▸ FRAGMENTO DEL DOCUMENTO:
>>>
En el 2017, Camila tenía 13 años cuando salió embarazada y fue obligada por las autoridades en Abancay a continuar con el embarazo. Su padre la violaba desde que tenía 9 años. Cuando, semanas después, sufrió un aborto espontáneo, las autoridades la denunciaron por aborto autoinfligido. Se la consideró “adolescente infractora” y fue obligada a asistir a “la escena del crimen” junto con su violador. Camila es solo uno de los miles de casos de mujeres que son revictimizadas y violentadas por el sistema judicial peruano.
En los últimos diez años, cerca de 10.000 mujeres han sido investigadas por haber tenido un aborto. Y, aunque en muchos casos se trató de un aborto espontáneo, es decir, la pérdida involuntaria de un embarazo, la policía suele llegar antes que la mujer sea atendida por un médico. De hecho, las mujeres son interrogadas, solas, sin presencia de un abogado que pueda explicarle sus derechos y defenderlas, sedadas y aún con dolor. De pronto, la historia clínica de la paciente, que debe ser privada, se convierte en prueba y son acusadas penalmente.
El aborto en el Perú es ilegal y tiene una pena privativa de la libertad de uno a tres años. Si bien es cierto que, como ocurre con todos los delitos cuya pena es menor de cuatro años, esta se suspende, es decir, no van a la cárcel, sí enfrentan los procesos penales. Por esta razón, las mujeres de escasos recursos suelen realizarse un autoaborto, es decir, son ellas mismas las que se realizan el aborto sin asistencia médica. O recurren a comadronas que realizan la intervención en condiciones insalubres, poniendo en riesgo la salud y la vida de las mujeres. Un aborto incompleto o una perforación puede causarles la muerte, por lo que miles de mujeres deben recurrir a los hospitales para recibir atención médica urgente. Y son los mismos médicos quienes deben cuidarlas los que por ley deben denunciarlas, generándose así una barrera para el acceso a atención médica. Por miedo, muchas esperan hasta el último momento y por ello el aborto es la tercera causa de muerte materna en el Perú.
<<<
▸ TAREA 1: Según el texto sobre el aborto en el Perú, ¿qué pena privativa de la libertad tiene el aborto?
▸ TAREA 2: Por favor, prosigue con el texto sobre el aborto en el Perú a partir de su última oración.
Los registros provienen de otra fuente.

▸ REGISTROS PROPORCIONADOS:
>>>
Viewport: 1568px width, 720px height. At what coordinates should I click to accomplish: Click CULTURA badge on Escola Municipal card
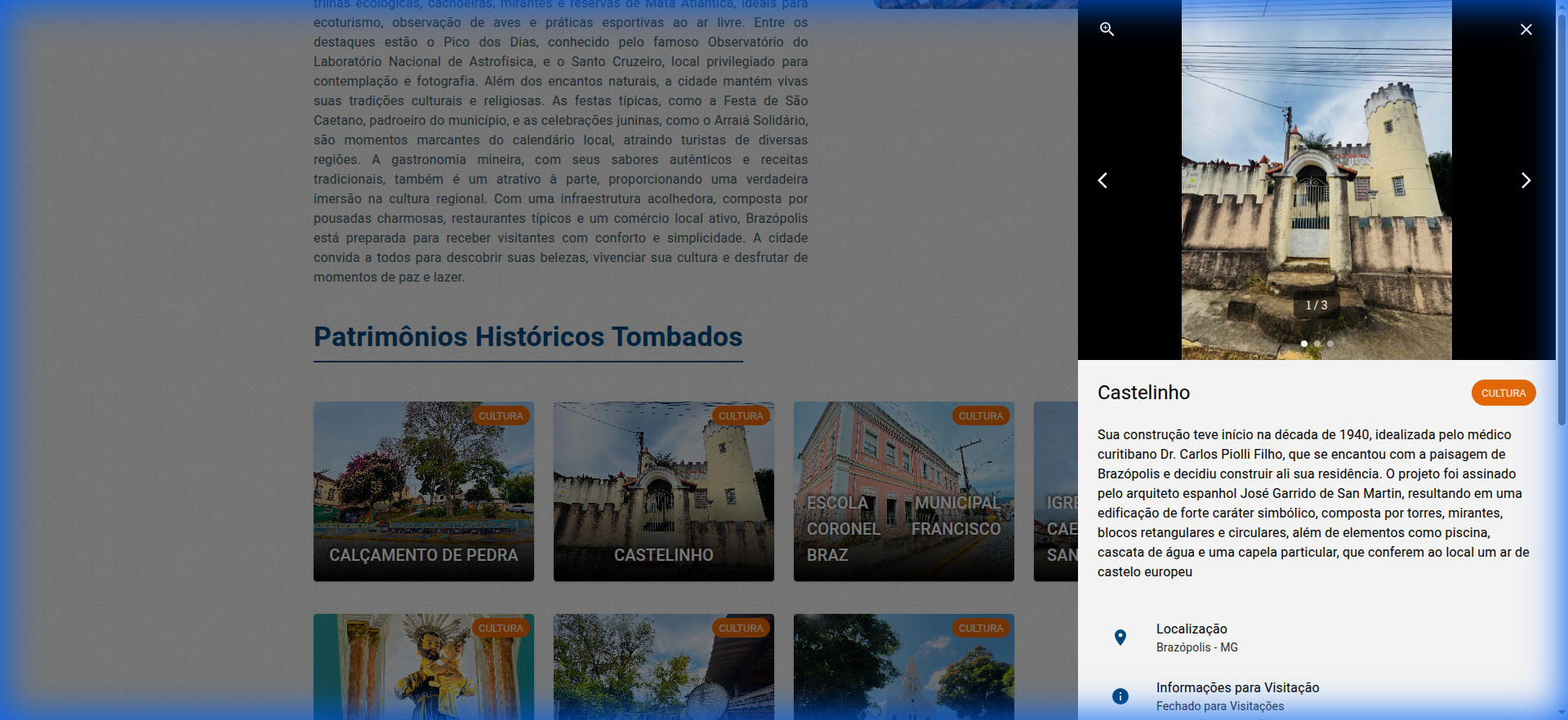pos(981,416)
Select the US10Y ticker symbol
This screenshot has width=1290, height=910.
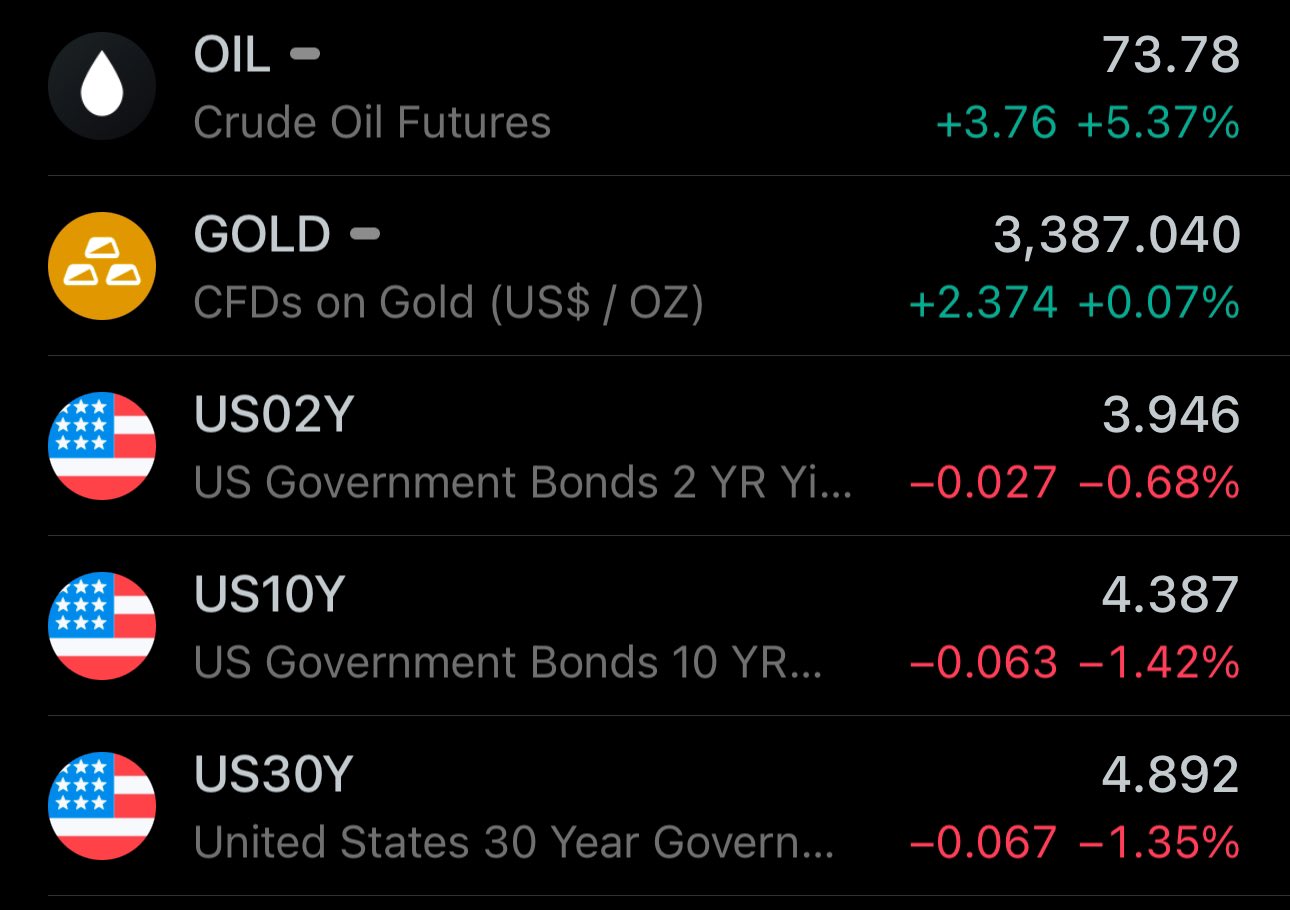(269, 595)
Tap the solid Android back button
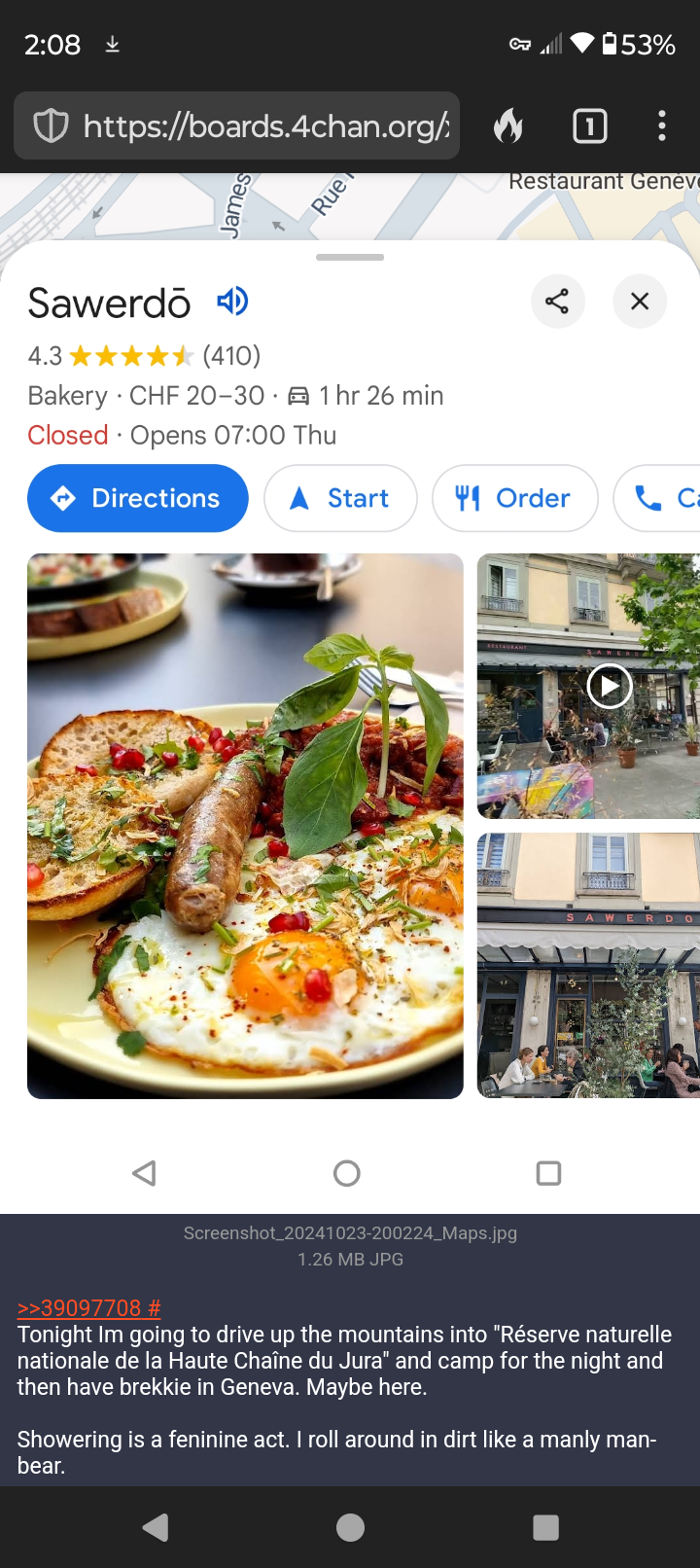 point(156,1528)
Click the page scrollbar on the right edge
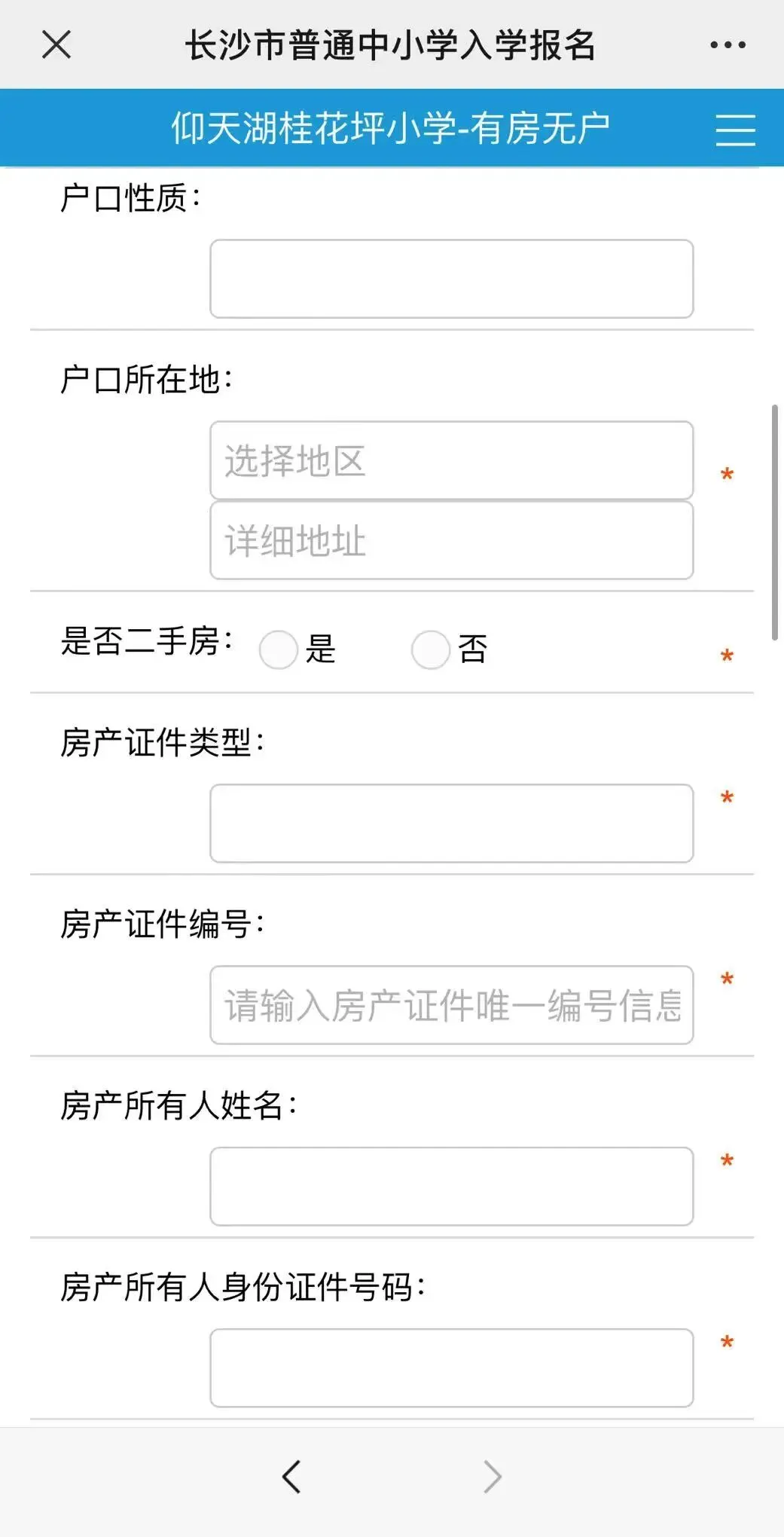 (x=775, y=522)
<<<
▸ RESULTADO ESPERADO 1: De uno a tres años.

▸ RESULTADO ESPERADO 2:
Yesenia tenía 24 años y aún no se había recuperado del legrado que los médicos habían tenido que hacerle cuando fue interrogada por la policía. ¿Su crimen? Haber sufrido un aborto espontáneo en la semana 20 de embarazo. El proceso judicial tomó tres años y en el camino, al tener antecedentes penales, se le cerraron las puertas del mercado laboral. De más está decir que esto no ocurre en las clínicas de San Isidro, Miraflores, Surco y La Molina. Ninguna mujer de las poblaciones ricas del Perú es interrogada por la policía luego de sufrir un aborto, espontáneo o premeditado. Y esto es una muestra de la enorme desigualdad que las políticas públicas de salud generan en el Perú.
Solo en el 2024, 1.072 niñas de entre 11 y 14 años se convirtieron en madres. Todos estos casos son producto de una violación sexual, porque el sexo con menores de 14 años en el Perú está prohibido. Pero la violencia contra las mujeres está tan normalizada, que creemos que es obligación de estas niñas víctimas llevar embarazos a término poniendo en riesgo su propia vida.
Las políticas públicas de salud sexual y reproductiva en el Perú están dominadas por una élite conservadora que le impone al resto dogmas religiosos, como si siguiésemos en el medioevo. Por esta razón nadie se atreve a cuestionar la legalidad del aborto.